アジャイル開発やスクラムのトレーニングでよく聞かれる質問とその答え (4)

みなさんこんにちは。@ryuzeeです。

弊社ではアジャイル開発、スクラムのトレーニングを提供しているのですが、トレーニング中には多くの質問をいただきます。 今日はよくある質問とその答えについていくつかご紹介したいと思います。

なお、過去3回のものは以下になります。

■ スクラムマスターはスクラムチームには必ず1人で2人以上はダメですか?

スクラムガイド(日本語版)ではロールの人数について以下のように言っています。

  • プロダクトオーナーは委員会でなく1人の人間
  • 開発チームは3人から9人が最適

一見するとスクラムマスターの人数は決まっていなさそうですが、スクラムガイド英語版を見ると、「A Scrum Master」の記載があります。 つまりスクラムマスターの人数は1人です

スクラムマスターがチームに対してどのような支援をするかはチームの力量や置かれた状況によって大きく異なります。自己組織化していてチームが機能しているのであればスクラムマスターの関与は少なくて済むので、1人のスクラムマスターが複数のチームを支援することもあります。

■ 複数チームのスクラムマスターをしているとき、すべてのチームのイベントに全部参加しなければいけませんか?

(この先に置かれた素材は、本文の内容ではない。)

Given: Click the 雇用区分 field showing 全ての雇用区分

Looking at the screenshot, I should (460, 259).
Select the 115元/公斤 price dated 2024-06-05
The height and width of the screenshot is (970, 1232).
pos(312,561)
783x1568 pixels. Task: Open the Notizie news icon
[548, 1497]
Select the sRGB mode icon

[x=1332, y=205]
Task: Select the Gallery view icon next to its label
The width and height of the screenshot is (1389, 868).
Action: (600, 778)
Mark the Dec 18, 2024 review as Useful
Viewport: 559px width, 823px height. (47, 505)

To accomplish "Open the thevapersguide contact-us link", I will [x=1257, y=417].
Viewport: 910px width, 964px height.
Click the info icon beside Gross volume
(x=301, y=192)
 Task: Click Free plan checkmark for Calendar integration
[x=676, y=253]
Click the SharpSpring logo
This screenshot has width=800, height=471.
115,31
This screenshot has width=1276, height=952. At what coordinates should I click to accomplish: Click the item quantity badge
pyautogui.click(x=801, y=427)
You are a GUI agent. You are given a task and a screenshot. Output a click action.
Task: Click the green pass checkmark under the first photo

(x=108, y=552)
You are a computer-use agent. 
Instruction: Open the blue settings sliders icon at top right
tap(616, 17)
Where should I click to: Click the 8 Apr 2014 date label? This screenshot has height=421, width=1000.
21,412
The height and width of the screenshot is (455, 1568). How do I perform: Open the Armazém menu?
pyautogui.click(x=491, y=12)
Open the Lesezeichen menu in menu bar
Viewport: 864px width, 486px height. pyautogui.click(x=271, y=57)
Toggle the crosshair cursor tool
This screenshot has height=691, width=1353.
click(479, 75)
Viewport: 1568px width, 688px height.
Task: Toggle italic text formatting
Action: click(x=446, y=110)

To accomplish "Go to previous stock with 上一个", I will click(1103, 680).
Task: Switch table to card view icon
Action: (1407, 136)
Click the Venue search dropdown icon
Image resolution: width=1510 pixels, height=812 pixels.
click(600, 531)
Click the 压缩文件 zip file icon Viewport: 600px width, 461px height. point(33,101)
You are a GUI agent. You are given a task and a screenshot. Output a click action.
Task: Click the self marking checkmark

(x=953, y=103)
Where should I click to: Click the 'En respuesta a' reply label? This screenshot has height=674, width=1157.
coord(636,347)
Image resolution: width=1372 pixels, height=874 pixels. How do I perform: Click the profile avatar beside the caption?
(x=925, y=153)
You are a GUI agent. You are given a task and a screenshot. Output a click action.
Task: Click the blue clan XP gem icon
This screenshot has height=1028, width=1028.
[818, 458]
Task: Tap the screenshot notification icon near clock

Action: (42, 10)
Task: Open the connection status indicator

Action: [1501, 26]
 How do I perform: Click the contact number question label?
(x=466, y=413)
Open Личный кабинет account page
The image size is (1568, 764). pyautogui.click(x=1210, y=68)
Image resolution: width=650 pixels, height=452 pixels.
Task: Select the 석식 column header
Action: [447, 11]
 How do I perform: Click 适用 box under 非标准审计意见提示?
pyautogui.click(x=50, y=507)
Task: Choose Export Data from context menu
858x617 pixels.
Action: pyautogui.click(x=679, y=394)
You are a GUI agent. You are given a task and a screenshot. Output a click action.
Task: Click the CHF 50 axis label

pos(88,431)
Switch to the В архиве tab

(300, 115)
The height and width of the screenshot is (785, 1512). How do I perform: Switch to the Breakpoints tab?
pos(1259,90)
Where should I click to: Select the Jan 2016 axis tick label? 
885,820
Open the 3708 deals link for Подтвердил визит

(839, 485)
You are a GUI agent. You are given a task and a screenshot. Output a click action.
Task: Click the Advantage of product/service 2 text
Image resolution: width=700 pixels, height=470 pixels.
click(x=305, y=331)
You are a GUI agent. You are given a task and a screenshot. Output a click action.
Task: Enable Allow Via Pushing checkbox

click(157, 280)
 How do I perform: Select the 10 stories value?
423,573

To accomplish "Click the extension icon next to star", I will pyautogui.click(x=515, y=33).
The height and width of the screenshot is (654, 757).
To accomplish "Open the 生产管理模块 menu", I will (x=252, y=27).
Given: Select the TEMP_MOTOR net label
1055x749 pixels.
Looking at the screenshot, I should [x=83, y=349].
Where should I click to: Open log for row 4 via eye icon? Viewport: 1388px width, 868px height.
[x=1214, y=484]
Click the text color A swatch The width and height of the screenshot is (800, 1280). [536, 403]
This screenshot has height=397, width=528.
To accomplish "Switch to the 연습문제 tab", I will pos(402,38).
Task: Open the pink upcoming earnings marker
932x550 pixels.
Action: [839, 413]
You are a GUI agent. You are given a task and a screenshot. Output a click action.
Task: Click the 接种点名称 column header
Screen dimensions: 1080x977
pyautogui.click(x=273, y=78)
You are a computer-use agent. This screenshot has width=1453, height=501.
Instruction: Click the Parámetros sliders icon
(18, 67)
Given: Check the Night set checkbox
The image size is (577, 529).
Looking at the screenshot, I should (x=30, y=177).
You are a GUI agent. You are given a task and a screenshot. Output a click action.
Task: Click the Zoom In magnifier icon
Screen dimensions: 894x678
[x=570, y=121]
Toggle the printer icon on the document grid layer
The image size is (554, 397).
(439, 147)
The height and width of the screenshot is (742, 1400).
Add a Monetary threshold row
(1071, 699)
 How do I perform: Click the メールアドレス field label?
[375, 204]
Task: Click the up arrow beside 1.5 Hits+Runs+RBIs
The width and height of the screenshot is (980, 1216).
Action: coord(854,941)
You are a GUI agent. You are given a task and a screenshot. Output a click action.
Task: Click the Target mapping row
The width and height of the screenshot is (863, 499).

これもスクラムガイドを確認してみましょう。要約すると以下のようなことが書かれています。

  • スプリントプランニング
    • スクラムマスターは参加者に目的を理解してもらうようにする
    • スクラムマスターは、スクラムチームにタイムボックスを守るように伝える
    • スプリントプランニングでは、スクラムチーム(プロダクトオーナー+開発チーム+スクラムマスター)がスプリントゴールを設定する
  • デイリースクラム
    • スクラムマスターは、開発チームにデイリースクラムを開催してもらうようにする
    • デイリースクラムは開発チームのためのミーティングである。それ以外の人たちが参加する場合、開発チームの邪魔にならないようにスクラムマスターが配慮する
  • スプリントレビュー
    • スプリントレビューでは、スクラムチームとステークホルダーがスプリントの成果をレビューする
    • スクラムマスターはスプリントレビューが確実に開催されるようにして、参加者には目的を理解してもらうようにする
    • スクラムマスターは関係者全員にタイムボックスを守るように伝える
  • スプリントレトロスペクティブ
    • スクラムマスターは、このミーティングがポジティブで生産的になるようにする
    • スクラムマスターは、全員にタイムボックスを守るように伝える
    • スクラムマスターは、スクラムのプロセスを説明するために、チームメンバーとして参加する

つまり、スプリントプランニング、スプリントレビュー、スプリントレトロスペクティブにはスクラムマスターが必要ですが、デイリースクラムは開発チームが自分たちでうまくできているなら必須ではないことになります。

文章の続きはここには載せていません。